Collected data entries
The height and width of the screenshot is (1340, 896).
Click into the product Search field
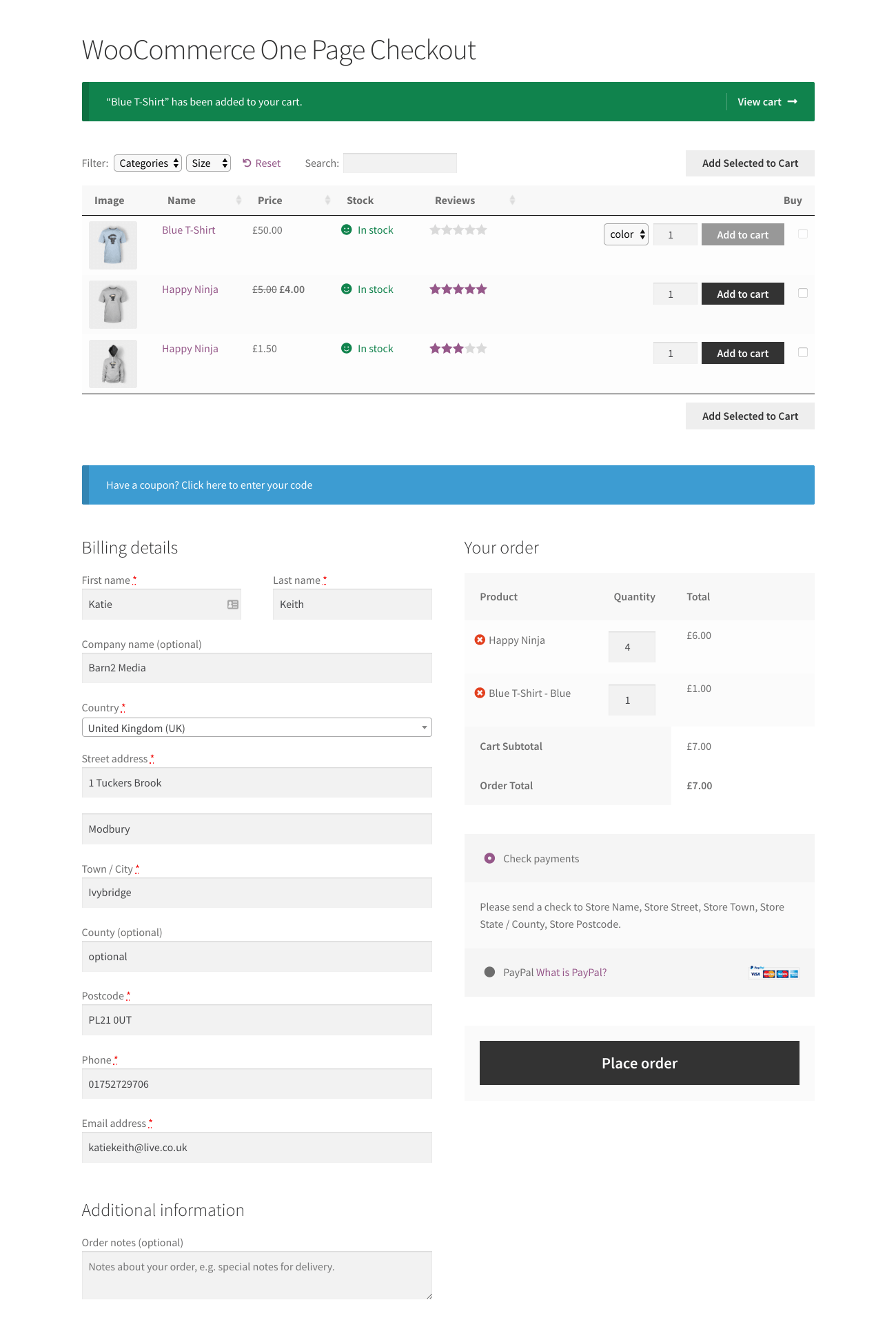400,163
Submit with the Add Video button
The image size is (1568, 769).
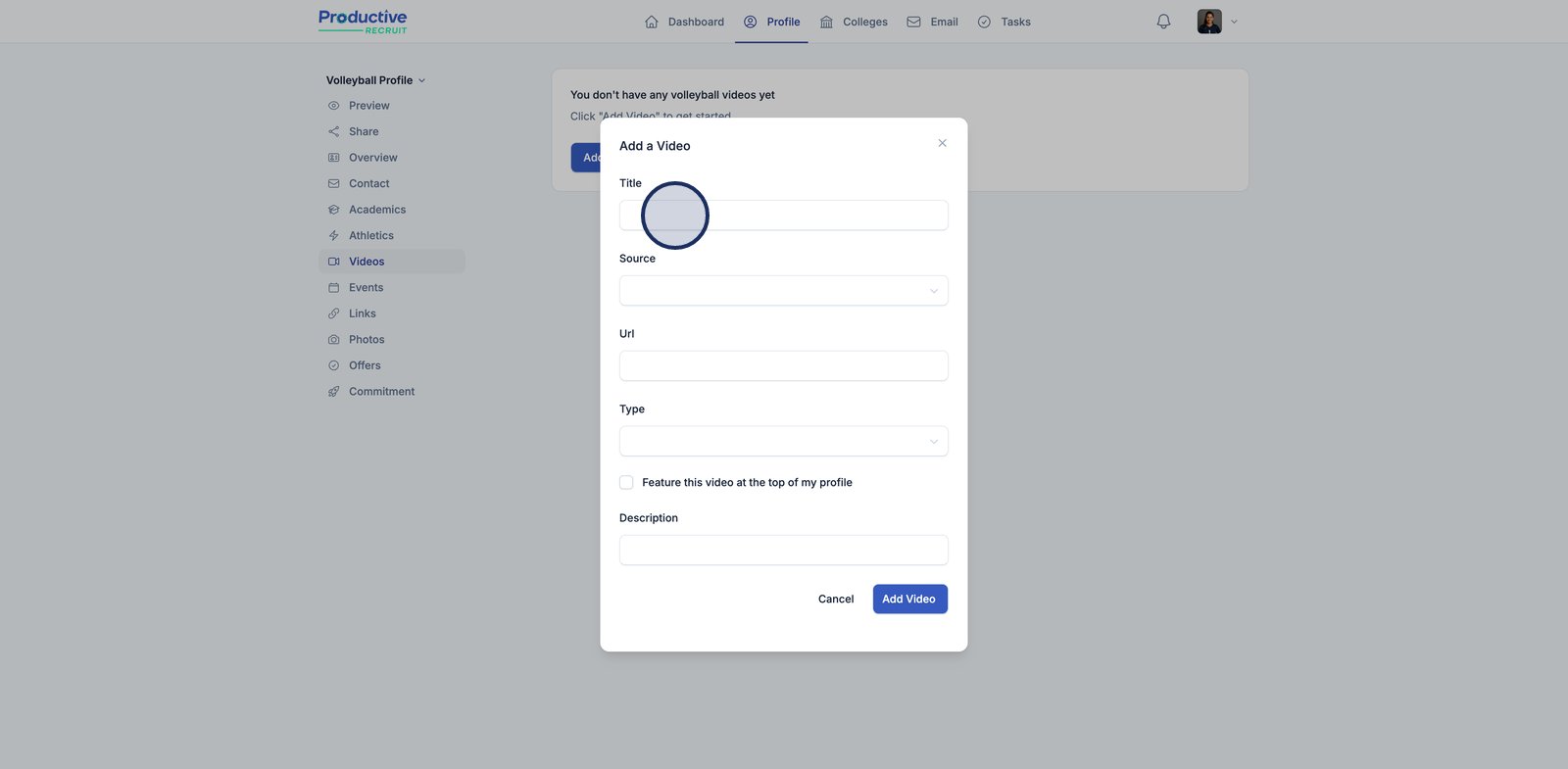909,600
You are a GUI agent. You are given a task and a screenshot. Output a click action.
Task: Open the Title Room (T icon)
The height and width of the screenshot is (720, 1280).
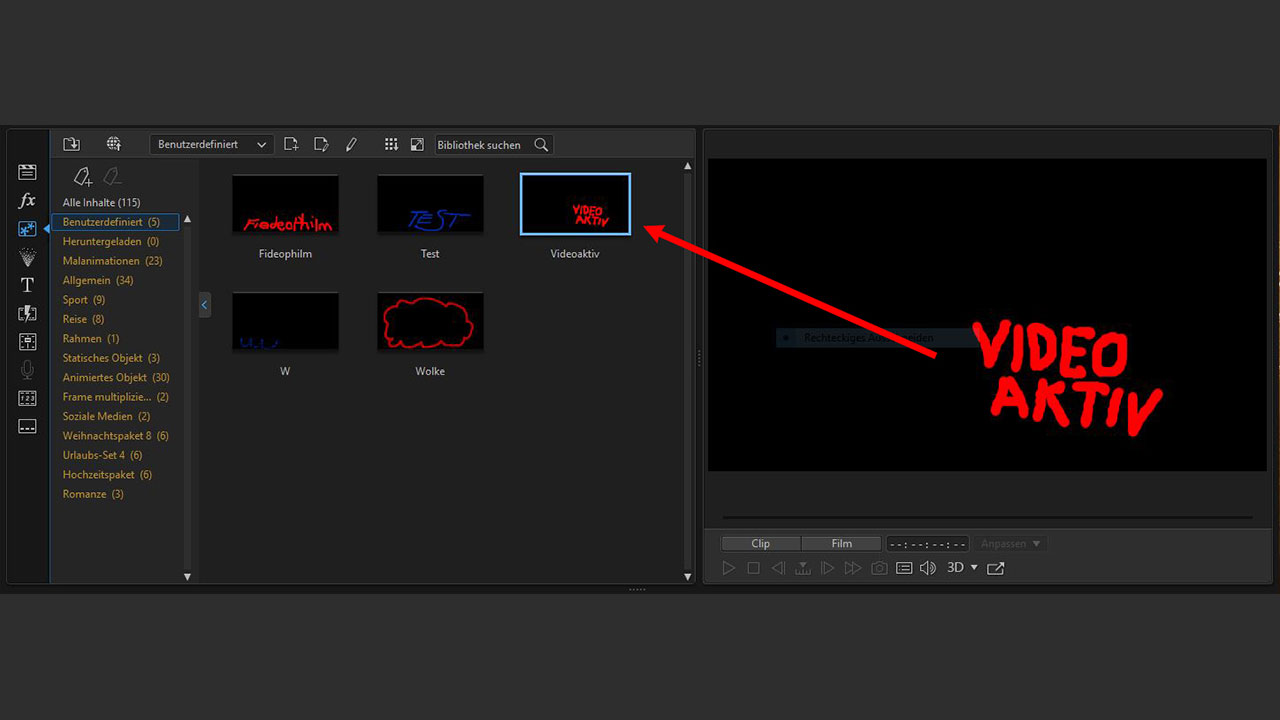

Goal of the exercise
Return all of the entries exactly as written, but drop any pictures they hold.

Output of the task
The height and width of the screenshot is (1340, 896).
Click into the product Search field
400,163
Submit with the Add Video button
The image size is (1568, 769).
909,600
You are a GUI agent. You are given a task and a screenshot. Output a click action.
Task: Open the Title Room (T icon)
The height and width of the screenshot is (720, 1280).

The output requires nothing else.